How to manually curry a function in TypeScript?

Question

I encountered a js lib which provided the external ts types. Assuming it's

interface ComplicatedFunction {
    (n: number, p: any): string,
    (s: string, p: any): number,
    (b: boolean, p: any): number,
}

declare const fn: ComplicatedFunction

I want to curry it:

import fn from 'fn'
const curriedFn = (p1: ?) =>
    (p2: any) =>
        fn(p1, p2)

The question is what is how to fill the p1's type? (all strict checks on)
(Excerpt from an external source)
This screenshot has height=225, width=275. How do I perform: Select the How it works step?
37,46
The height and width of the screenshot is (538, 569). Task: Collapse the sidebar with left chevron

I tried using generic to fix the types:

const curry2 = <P1, P2, R>(fn: (n: P1, m: P2) => R) =>
    (n: P1) => (m: P2) => fn(n, m)

const curriedFn = curry2(fn)

unfortunately, the curriedFn falls into signature (b: boolean, p: any): number. The other two function signatures are omitted by this way.

Answer 1

Since the function has some parameters that decide the result type, you will need to use a similar type for the curried function. Unfortunately, type inference will not help you here, you will need to specify the type manually, and use some extra type assertions when calling the original function:

const curriedFn : {
    (n: number): (p: any) => string,
    (s: string): (p: any) => number,
    (b: boolean): (p: any) => number,
} = (p1: number | string | boolean) => (p2: any) => <any>fn(<any>p1, p2)